# Buying advice on MP3 player and IEM combo



## harshgupta16 (May 10, 2013)

I'm looking to buy a new audio combo of an Mp3 player and earphones. I'm looking at the following things:

Total Budget: 6-7k (mp3 player 4-5k, headphones 1.5-2k) This budget has already been stretched, so no more room for improvement.

Mp3 player: A portable, small mp3 player. A screen is not necessary. The quality of the output of sound should be the deciding factor.

IEM: Strictly for music. The genres I listen to are mostly EDM and alternative rock. So I need a punchy bass, not too overpowering. 

Priority: I'm looking for a product with the best audio quality. Reliability is also an important factor. I travel a lot in the metro, so the build quality should be good enough. The wires shouldn't be too fragile and the connections have to be strong. Overall, the earphones have got to be sturdy, they'll be under a lot of stress given my use. Best noise cancellation in it's class. Audio quality has to be the deciding factor, apart from sturdiness.

I've read a lot about SoundMagic E10, but it's a Chinese company. Plus, I'm looking at established brands like Sony and Sennheiser, because my experience with lesser known brands regarding audio products hasn't been good.

*I currently own a Sennheiser CX200 Street II*


----------



## sandynator (May 10, 2013)

Check 4gb Sandisk sansa Clip Zip ~ 3500 from grabmore
Buy SanDisk SDMX22-004G-A57K Sansa Clip Zip 4 GB (Black) with cheapest price at Grabmore.in - Online Shopping of Electronics in India.

Note:For service you may have to send it back to US

FOR IEM V Sonic GR 02 Bass Edition
*www.hifinage.com/index.php?page=shop.product_details&category_id=25&flypage=flypage.tpl&product_id=88&option=com_virtuemart&Itemid=29

Get Memory card with remaining amount.

(Interface element entries)
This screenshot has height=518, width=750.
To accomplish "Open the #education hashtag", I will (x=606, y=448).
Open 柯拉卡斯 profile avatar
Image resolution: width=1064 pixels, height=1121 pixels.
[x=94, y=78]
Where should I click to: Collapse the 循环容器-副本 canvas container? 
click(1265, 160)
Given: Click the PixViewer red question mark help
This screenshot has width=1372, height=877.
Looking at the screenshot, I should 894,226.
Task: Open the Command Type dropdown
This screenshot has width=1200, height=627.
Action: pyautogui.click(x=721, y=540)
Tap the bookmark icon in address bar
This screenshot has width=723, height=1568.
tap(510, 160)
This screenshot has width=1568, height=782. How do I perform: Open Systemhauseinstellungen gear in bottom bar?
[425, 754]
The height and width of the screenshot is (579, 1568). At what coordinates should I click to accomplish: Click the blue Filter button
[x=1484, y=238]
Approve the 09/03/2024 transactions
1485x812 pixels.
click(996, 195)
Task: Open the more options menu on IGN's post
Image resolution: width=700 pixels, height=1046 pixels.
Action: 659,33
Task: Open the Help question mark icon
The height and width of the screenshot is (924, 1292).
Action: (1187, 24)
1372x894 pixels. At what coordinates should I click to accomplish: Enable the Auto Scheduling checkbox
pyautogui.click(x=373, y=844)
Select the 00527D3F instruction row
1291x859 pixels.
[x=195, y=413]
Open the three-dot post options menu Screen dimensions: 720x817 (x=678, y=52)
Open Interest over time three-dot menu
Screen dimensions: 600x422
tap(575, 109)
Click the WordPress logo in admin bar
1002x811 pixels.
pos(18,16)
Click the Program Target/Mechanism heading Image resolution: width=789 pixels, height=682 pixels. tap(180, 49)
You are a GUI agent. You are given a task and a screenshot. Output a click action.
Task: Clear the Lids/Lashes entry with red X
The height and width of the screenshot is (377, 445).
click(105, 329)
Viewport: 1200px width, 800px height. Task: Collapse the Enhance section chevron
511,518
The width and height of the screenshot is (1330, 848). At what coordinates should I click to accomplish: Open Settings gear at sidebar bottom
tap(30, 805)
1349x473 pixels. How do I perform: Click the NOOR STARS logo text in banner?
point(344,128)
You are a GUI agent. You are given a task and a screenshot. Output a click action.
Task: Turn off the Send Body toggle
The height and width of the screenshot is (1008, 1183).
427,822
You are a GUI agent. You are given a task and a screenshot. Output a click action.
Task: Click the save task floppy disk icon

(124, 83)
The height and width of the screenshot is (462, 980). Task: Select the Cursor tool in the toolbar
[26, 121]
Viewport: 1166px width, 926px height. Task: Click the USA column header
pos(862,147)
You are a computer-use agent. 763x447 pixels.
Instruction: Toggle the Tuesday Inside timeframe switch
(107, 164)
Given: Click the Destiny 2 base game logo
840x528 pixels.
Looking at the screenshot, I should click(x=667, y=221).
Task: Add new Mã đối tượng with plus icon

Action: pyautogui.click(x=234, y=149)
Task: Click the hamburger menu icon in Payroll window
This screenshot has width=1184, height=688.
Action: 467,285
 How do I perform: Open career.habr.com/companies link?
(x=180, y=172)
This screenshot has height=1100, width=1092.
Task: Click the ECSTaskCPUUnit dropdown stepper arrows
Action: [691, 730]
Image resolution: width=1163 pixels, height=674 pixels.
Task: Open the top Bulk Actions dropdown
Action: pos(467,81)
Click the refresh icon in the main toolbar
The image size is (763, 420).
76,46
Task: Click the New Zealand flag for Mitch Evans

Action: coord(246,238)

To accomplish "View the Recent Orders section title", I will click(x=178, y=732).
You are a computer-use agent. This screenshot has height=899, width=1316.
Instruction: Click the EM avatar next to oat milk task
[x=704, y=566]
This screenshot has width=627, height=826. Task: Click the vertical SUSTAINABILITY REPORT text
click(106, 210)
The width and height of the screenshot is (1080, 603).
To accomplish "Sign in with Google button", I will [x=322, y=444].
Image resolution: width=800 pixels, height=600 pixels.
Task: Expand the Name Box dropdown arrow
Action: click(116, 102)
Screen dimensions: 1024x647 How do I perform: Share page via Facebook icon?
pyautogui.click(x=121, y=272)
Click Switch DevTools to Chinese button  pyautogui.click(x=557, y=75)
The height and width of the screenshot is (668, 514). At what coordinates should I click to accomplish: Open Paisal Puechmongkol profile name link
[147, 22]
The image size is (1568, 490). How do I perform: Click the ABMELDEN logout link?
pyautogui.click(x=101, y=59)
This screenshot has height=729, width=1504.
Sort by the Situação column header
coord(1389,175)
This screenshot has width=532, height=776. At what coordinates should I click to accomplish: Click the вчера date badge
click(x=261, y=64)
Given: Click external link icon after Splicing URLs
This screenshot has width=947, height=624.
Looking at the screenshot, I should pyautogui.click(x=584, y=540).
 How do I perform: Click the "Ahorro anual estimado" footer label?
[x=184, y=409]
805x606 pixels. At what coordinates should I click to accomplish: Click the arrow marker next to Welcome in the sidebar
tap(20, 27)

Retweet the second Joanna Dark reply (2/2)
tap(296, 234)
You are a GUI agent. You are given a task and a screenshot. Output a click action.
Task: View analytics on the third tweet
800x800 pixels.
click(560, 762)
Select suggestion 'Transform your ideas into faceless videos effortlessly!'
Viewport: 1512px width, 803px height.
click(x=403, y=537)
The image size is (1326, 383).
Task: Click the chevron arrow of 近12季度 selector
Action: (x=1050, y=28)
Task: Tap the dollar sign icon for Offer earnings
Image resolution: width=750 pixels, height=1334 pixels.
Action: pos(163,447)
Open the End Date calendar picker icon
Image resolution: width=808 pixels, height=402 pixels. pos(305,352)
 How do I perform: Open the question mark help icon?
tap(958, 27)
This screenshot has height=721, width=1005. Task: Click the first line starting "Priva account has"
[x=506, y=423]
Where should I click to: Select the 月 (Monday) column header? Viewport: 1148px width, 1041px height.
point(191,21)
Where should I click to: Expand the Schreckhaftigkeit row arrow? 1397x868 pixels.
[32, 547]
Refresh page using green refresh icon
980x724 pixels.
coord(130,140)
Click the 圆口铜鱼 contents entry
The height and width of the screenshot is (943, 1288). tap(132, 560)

▶ **DIRECTIVE**: From the thread on buying an MP3 player and earphones, return the passage from "Total Budget: 6-7k" up to and including "apart from sturdiness.". The entries are separate material with no connection to the thread.

▶ **EXERCISE ANSWER**:
Total Budget: 6-7k (mp3 player 4-5k, headphones 1.5-2k) This budget has already been stretched, so no more room for improvement.

Mp3 player: A portable, small mp3 player. A screen is not necessary. The quality of the output of sound should be the deciding factor.

IEM: Strictly for music. The genres I listen to are mostly EDM and alternative rock. So I need a punchy bass, not too overpowering. 

Priority: I'm looking for a product with the best audio quality. Reliability is also an important factor. I travel a lot in the metro, so the build quality should be good enough. The wires shouldn't be too fragile and the connections have to be strong. Overall, the earphones have got to be sturdy, they'll be under a lot of stress given my use. Best noise cancellation in it's class. Audio quality has to be the deciding factor, apart from sturdiness.